## Task objective
With the line that contains "Click the filter" as the final line, return every line from the start of the data below exactly.

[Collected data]
---+---
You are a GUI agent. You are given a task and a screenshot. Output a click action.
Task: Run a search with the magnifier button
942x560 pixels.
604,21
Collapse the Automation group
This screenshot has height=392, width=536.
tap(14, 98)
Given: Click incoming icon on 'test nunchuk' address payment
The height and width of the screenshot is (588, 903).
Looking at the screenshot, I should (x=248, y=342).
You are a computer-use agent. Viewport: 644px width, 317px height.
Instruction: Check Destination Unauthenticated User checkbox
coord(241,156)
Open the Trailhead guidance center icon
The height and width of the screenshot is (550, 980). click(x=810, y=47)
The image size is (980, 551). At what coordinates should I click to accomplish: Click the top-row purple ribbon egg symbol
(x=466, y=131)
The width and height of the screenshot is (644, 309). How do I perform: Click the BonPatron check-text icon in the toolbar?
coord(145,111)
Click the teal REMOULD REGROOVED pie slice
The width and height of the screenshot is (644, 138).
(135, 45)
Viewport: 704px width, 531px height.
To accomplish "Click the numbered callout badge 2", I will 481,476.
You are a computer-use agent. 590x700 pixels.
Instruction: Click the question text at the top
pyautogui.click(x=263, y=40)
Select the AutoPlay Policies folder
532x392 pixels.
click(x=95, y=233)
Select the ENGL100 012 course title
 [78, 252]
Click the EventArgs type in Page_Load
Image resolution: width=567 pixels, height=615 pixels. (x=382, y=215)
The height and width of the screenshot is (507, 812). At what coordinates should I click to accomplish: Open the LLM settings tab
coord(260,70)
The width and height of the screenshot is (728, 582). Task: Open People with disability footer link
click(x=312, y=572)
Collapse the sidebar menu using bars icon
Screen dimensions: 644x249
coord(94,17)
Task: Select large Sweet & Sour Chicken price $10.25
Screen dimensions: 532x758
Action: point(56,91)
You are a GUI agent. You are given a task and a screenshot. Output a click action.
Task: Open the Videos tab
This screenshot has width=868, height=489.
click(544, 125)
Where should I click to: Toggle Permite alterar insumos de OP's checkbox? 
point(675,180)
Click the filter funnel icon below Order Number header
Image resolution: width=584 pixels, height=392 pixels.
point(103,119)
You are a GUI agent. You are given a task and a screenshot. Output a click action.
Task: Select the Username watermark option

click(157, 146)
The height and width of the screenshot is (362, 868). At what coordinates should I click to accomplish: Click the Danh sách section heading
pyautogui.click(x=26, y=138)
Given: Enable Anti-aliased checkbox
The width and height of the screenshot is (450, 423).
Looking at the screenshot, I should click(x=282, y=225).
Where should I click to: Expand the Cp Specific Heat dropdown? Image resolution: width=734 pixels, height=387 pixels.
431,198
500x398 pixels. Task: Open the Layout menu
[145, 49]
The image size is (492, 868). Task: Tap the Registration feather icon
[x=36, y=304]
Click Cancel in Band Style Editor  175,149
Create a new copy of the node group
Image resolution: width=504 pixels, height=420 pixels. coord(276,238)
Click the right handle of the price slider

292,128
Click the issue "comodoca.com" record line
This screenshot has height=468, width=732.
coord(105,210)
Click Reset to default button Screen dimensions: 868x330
---+---
## Solution to this exercise
You are a GUI agent. You are given a task and a screenshot. Output a click action.
Task: Run a search with the magnifier button
942x560 pixels.
604,21
Collapse the Automation group
This screenshot has height=392, width=536.
tap(14, 98)
Given: Click incoming icon on 'test nunchuk' address payment
The height and width of the screenshot is (588, 903).
Looking at the screenshot, I should (x=248, y=342).
You are a computer-use agent. Viewport: 644px width, 317px height.
Instruction: Check Destination Unauthenticated User checkbox
coord(241,156)
Open the Trailhead guidance center icon
The height and width of the screenshot is (550, 980). click(x=810, y=47)
The image size is (980, 551). At what coordinates should I click to accomplish: Click the top-row purple ribbon egg symbol
(x=466, y=131)
The width and height of the screenshot is (644, 309). How do I perform: Click the BonPatron check-text icon in the toolbar?
coord(145,111)
Click the teal REMOULD REGROOVED pie slice
The width and height of the screenshot is (644, 138).
(135, 45)
Viewport: 704px width, 531px height.
To accomplish "Click the numbered callout badge 2", I will 481,476.
You are a computer-use agent. 590x700 pixels.
Instruction: Click the question text at the top
pyautogui.click(x=263, y=40)
Select the AutoPlay Policies folder
532x392 pixels.
click(x=95, y=233)
Select the ENGL100 012 course title
 [78, 252]
Click the EventArgs type in Page_Load
Image resolution: width=567 pixels, height=615 pixels. (x=382, y=215)
The height and width of the screenshot is (507, 812). At what coordinates should I click to accomplish: Open the LLM settings tab
coord(260,70)
The width and height of the screenshot is (728, 582). Task: Open People with disability footer link
click(x=312, y=572)
Collapse the sidebar menu using bars icon
Screen dimensions: 644x249
coord(94,17)
Task: Select large Sweet & Sour Chicken price $10.25
Screen dimensions: 532x758
Action: point(56,91)
You are a GUI agent. You are given a task and a screenshot. Output a click action.
Task: Open the Videos tab
This screenshot has width=868, height=489.
click(544, 125)
Where should I click to: Toggle Permite alterar insumos de OP's checkbox? 
point(675,180)
Click the filter funnel icon below Order Number header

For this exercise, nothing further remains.